On a l'impression en sortant de s'être enfilé tous les épisodes d'une mini-série, sans voir le temps passer. "On ne peut pardonner qu'à ceux qui demandent pardon", entendra-t-on. Mais comme tous les traîtres se cachent, cette histoire de vengeance est évidemment compliquée et longue. Film passionnant donc, qui nous en met plein la vue (les images), plein les oreilles (les dialogues), plein le cerveau, le cœur, l'estomac, selon où chacun prête un sens à ces organes (sentiment, réflexion, violence). Il y a tout ça dans ce film.
On n'attaquera pas l'invraisemblance du film. C'est à la fois extraordinaire et invraisemblable. Mais c'est Alexandre Dumas le maître d'ouvrage, romancier inattaquable. Les idées viennent du temps où l'on n'avait pas besoin de dragons ou d'extraterrestres ; le caractère des hommes remplissait les histoires et les légendes, et l'imagination des Dumas et autres Victor Hugo faisait le reste.
Le reste dont l'écriture. Écriture donnant naissance à des dialogues qu'on n'entend plus de nos jours. Même si ce qui les amène vient du fond des âges (amour, trahison, vengeance, justice) et que ce n'est pas différent aujourd'hui (mais on ne les emballe pas pareil). Du coup les messages s'impriment facilement et durablement. C'est quand même pas banal (pour un psy d'aujourd'hui) de déclarer que les cauchemars ont du bon car ils "aident à se souvenir de ses blessures". C'est l'effet de la forme sur le fond. Il y a aussi l'effet du rappel de la source (chose qui passe souvent à la trappe aujourd'hui), comme par exemple "les fils paieront pour les crimes de leurs pères" (la bible, étonnamment).
Ce n'est quand même pas un film d'Alexandre Dumas. Il y a bien des auteurs, et des acteurs. Quand notre héros dit "à partir de maintenant, c'est moi qui récompense et c'est moi qui punit", l'image filmée rappelle "V pour Vendetta" (film 2005), et encore plus Batman sur le point de s'envoler, un Batman en haut de forme... Les auteurs l'ont voulu. Et c'est bien Pierre Niney qui l'a joué (et qui restera sur ce registre de l'excellence pour exprimer les choses).

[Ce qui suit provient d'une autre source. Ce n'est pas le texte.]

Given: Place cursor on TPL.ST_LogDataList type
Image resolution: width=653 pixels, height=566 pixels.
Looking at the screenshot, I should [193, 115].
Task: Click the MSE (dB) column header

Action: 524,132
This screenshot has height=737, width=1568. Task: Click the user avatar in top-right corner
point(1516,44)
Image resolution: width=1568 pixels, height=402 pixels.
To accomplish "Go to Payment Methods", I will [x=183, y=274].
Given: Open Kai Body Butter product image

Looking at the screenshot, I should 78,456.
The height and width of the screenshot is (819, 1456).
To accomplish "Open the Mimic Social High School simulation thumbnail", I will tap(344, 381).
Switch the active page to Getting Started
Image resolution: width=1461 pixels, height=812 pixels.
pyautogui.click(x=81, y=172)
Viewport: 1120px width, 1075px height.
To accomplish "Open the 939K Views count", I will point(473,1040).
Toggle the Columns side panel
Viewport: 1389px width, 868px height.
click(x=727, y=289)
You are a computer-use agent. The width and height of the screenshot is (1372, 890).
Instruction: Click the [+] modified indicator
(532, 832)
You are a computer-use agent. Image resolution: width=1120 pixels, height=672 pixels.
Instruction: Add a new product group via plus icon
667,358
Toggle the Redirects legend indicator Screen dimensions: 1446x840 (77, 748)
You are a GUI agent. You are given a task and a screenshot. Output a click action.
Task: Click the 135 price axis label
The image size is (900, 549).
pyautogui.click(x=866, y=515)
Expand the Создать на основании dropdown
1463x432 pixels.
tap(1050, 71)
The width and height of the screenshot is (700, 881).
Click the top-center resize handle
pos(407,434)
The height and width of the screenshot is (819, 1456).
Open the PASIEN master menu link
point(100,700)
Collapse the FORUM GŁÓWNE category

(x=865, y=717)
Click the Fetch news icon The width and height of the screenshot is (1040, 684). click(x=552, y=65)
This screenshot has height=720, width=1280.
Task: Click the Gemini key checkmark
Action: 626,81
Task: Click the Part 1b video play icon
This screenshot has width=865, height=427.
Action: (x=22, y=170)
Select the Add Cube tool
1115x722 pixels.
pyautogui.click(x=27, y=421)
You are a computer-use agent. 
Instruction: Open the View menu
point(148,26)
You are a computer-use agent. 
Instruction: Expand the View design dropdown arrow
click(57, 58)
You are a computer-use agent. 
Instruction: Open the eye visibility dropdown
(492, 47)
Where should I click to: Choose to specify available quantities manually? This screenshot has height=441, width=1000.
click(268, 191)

Le message final dit que "toute la sagesse humaine est dans ces deux mots : attendre et espérer". On ne sait pas trop d'où ça vient (Dumas ?), ni si c'est vrai. Le film donne en tout cas une forte envie de (re)lire le livre, voir si les rebondissements sont d'origine, si l'invraisemblance écrite est vraiment invraisemblable. C'est un autre atout. Bref, nous, nous ne voyons aucun défaut.
A.G.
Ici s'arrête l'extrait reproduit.